Nicolas Huysman

Personal information
- Full name: Nicolas Huysman
- Date of birth: 9 February 1968 (age 57)
- Place of birth: Dunkirk, France
- Height: 1.82 m (6 ft 0 in)
- Position(s): Attacking midfielder

Senior career*
- Years: Team / Apps / (Gls)
- 1984–1990: Dunkerque / 170 / (16)
- 1990–1993: Metz / 103 / (18)
- 1993–1995: Caen / 54 / (3)
- 1995–1999: Le Havre / 109 / (14)
- 1999–2001: Créteil / 70 / (12)
- 2001–2002: Dunkerque / 7 / (1)

Managerial career
- 2002–2010: Dunkerque
- 2012: Dunkerque
- 2012–2016: Dunkerque B
- 2016–2019: Royal Francs-Borains
- 2019: Jeunesse Esch

= Nicolas Huysman =

French footballer (born 1968)

Nicolas Huysman (born 9 February 1968) is a former French professional footballer who played as an attacking midfielder and manager.

==Career==
Huysman started his career with Dunkerque in 1984 and spent six seasons with the club before transferring to Ligue 1 side Metz. He went on to play for Caen, Le Havre and Créteil before returning to Dunkerque at the end of his career.

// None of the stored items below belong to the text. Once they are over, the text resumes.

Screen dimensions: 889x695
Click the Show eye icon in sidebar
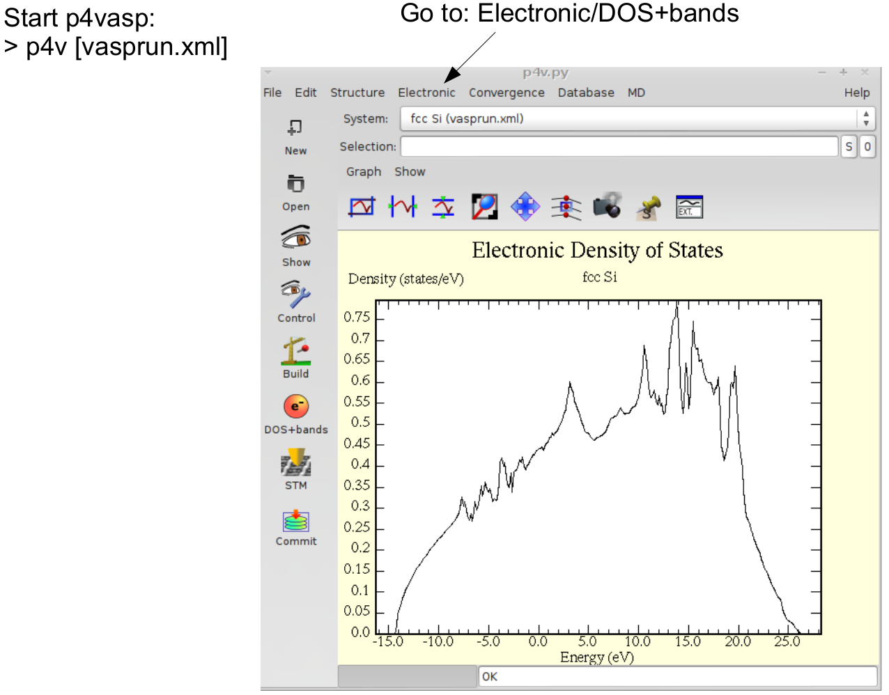pyautogui.click(x=295, y=239)
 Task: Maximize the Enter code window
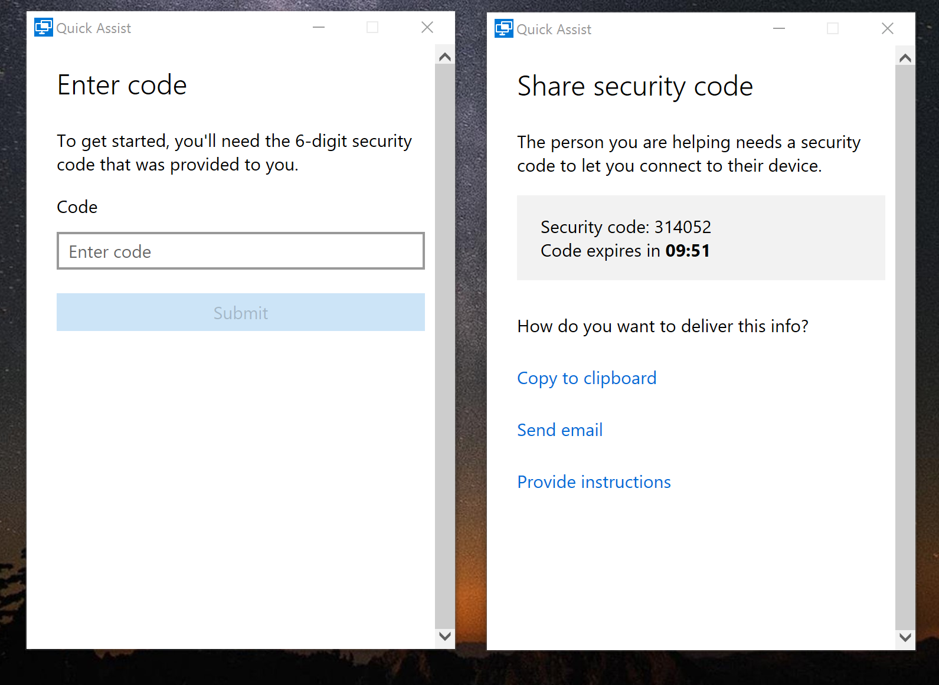tap(372, 28)

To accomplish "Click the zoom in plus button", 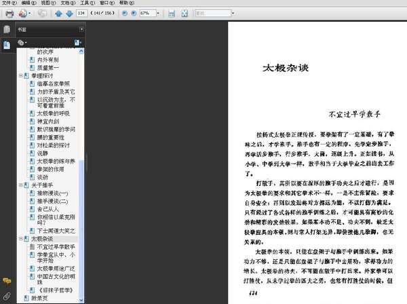I will coord(134,14).
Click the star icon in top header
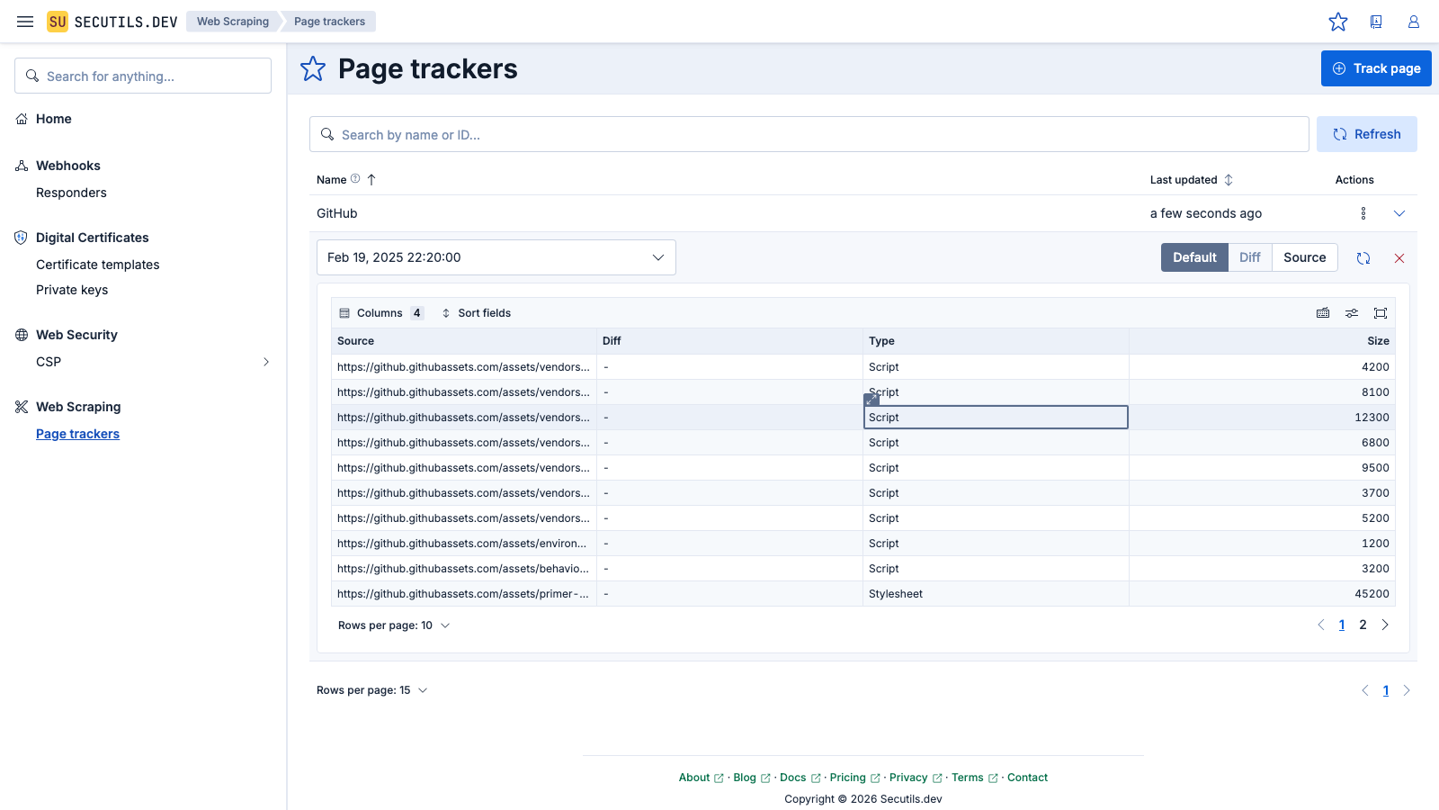The image size is (1439, 810). pyautogui.click(x=1338, y=22)
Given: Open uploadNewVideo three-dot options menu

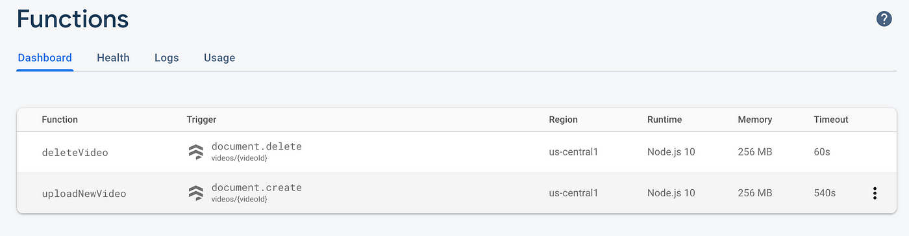Looking at the screenshot, I should pyautogui.click(x=875, y=193).
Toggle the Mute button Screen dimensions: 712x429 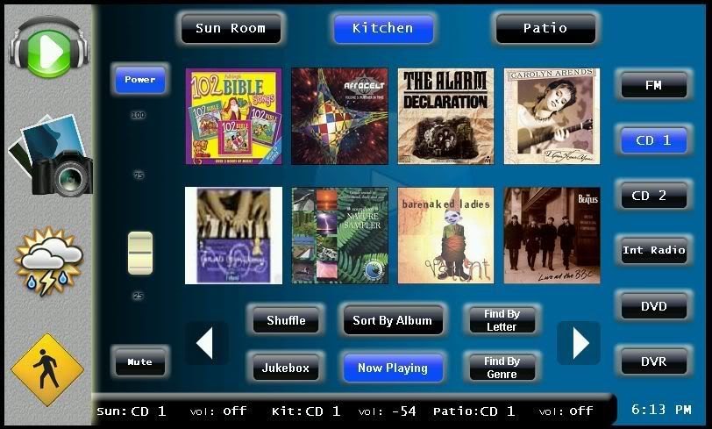coord(139,361)
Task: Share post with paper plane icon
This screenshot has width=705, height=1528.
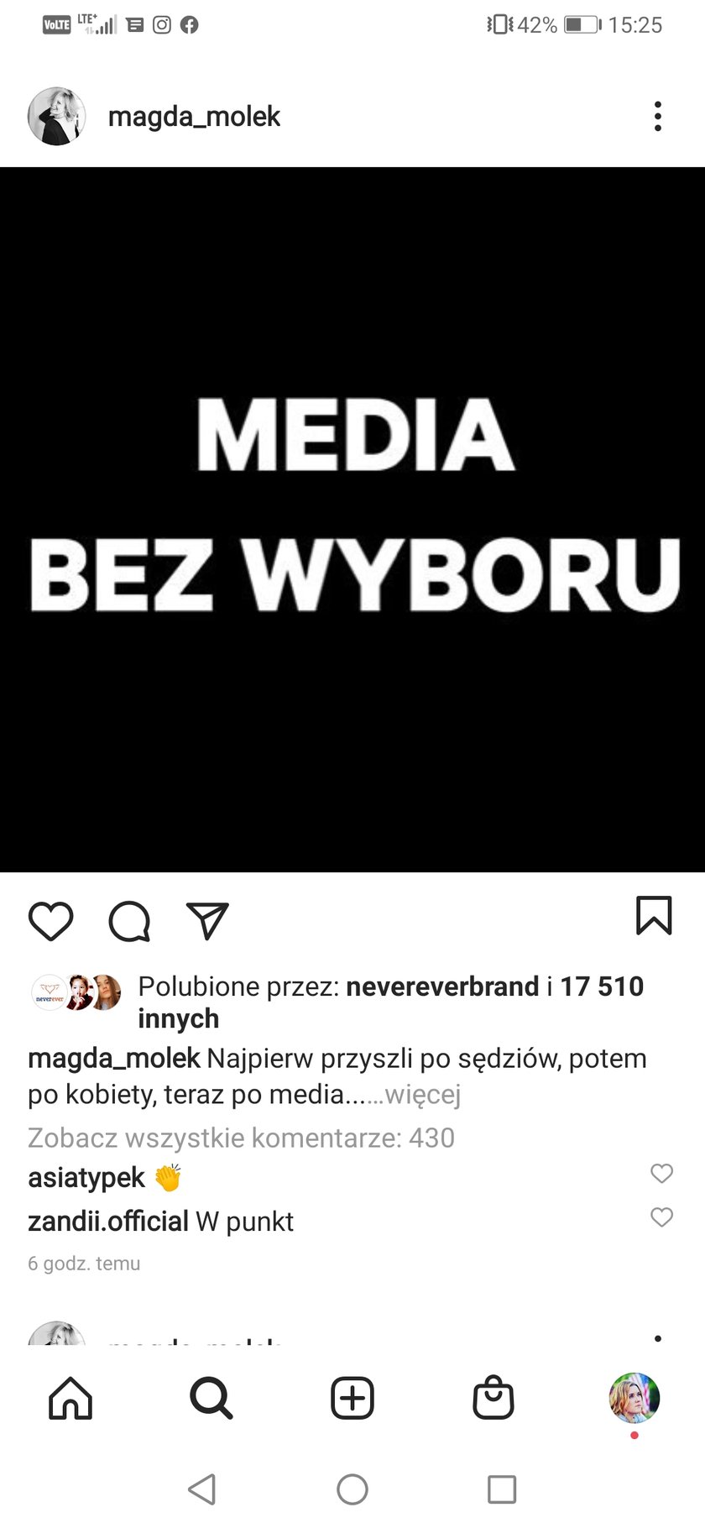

Huysman was appointed manager of Dunkerque in 2002 and held the position for eight years before being replaced by Ludovic Pollet in March 2010. Following the departure of Pollet in February 2012, Huysman was re-appointed as manager.

==Personal life==
Huysman is the father of the French footballer Jérémy Huysman.